### TASK OBJECTIVE:
Please reproduce the entries below with "checkbox" switched to "check box" everywhere it appears, keeping everything else the same.

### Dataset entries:
- - -

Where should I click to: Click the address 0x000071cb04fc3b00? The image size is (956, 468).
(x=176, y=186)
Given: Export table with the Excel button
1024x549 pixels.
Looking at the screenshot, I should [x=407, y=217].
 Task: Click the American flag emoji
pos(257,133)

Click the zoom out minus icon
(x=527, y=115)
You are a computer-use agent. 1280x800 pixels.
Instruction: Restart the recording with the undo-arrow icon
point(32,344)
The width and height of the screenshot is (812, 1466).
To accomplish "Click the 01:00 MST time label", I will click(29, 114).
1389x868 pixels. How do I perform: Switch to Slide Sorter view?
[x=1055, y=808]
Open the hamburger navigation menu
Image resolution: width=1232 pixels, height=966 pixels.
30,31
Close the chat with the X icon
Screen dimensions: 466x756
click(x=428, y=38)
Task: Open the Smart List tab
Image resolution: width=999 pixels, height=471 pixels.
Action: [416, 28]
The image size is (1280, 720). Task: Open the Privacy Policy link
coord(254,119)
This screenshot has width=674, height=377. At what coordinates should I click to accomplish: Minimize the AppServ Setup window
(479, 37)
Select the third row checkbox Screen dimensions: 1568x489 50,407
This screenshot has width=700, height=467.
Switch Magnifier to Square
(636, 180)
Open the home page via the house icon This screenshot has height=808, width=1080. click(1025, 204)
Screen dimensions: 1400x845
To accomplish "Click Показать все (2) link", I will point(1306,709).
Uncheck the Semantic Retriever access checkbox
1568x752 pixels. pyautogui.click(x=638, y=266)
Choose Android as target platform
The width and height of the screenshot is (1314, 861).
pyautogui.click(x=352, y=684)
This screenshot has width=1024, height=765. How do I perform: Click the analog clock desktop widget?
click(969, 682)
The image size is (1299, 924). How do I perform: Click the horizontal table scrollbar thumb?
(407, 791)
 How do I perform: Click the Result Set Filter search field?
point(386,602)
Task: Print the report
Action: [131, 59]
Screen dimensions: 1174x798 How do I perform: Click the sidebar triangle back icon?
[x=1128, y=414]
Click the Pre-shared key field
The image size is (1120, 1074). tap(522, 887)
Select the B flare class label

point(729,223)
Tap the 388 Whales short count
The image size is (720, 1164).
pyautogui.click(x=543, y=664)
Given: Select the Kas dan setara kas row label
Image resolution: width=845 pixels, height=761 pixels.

- - -

### ANSWER TO THE EXERCISE:
Where should I click to: Click the address 0x000071cb04fc3b00? The image size is (956, 468).
(x=176, y=186)
Given: Export table with the Excel button
1024x549 pixels.
Looking at the screenshot, I should [x=407, y=217].
 Task: Click the American flag emoji
pos(257,133)

Click the zoom out minus icon
(x=527, y=115)
You are a computer-use agent. 1280x800 pixels.
Instruction: Restart the recording with the undo-arrow icon
point(32,344)
The width and height of the screenshot is (812, 1466).
To accomplish "Click the 01:00 MST time label", I will click(29, 114).
1389x868 pixels. How do I perform: Switch to Slide Sorter view?
[x=1055, y=808]
Open the hamburger navigation menu
Image resolution: width=1232 pixels, height=966 pixels.
30,31
Close the chat with the X icon
Screen dimensions: 466x756
click(x=428, y=38)
Task: Open the Smart List tab
Image resolution: width=999 pixels, height=471 pixels.
Action: [416, 28]
The image size is (1280, 720). Task: Open the Privacy Policy link
coord(254,119)
This screenshot has width=674, height=377. At what coordinates should I click to accomplish: Minimize the AppServ Setup window
(479, 37)
Select the third row check box Screen dimensions: 1568x489 50,407
This screenshot has width=700, height=467.
Switch Magnifier to Square
(636, 180)
Open the home page via the house icon This screenshot has height=808, width=1080. click(1025, 204)
Screen dimensions: 1400x845
To accomplish "Click Показать все (2) link", I will point(1306,709).
Uncheck the Semantic Retriever access check box
1568x752 pixels. pyautogui.click(x=638, y=266)
Choose Android as target platform
The width and height of the screenshot is (1314, 861).
pyautogui.click(x=352, y=684)
This screenshot has width=1024, height=765. How do I perform: Click the analog clock desktop widget?
click(969, 682)
The image size is (1299, 924). How do I perform: Click the horizontal table scrollbar thumb?
(407, 791)
 How do I perform: Click the Result Set Filter search field?
point(386,602)
Task: Print the report
Action: [131, 59]
Screen dimensions: 1174x798 How do I perform: Click the sidebar triangle back icon?
[x=1128, y=414]
Click the Pre-shared key field
The image size is (1120, 1074). tap(522, 887)
Select the B flare class label

point(729,223)
Tap the 388 Whales short count
The image size is (720, 1164).
pyautogui.click(x=543, y=664)
Given: Select the Kas dan setara kas row label
Image resolution: width=845 pixels, height=761 pixels.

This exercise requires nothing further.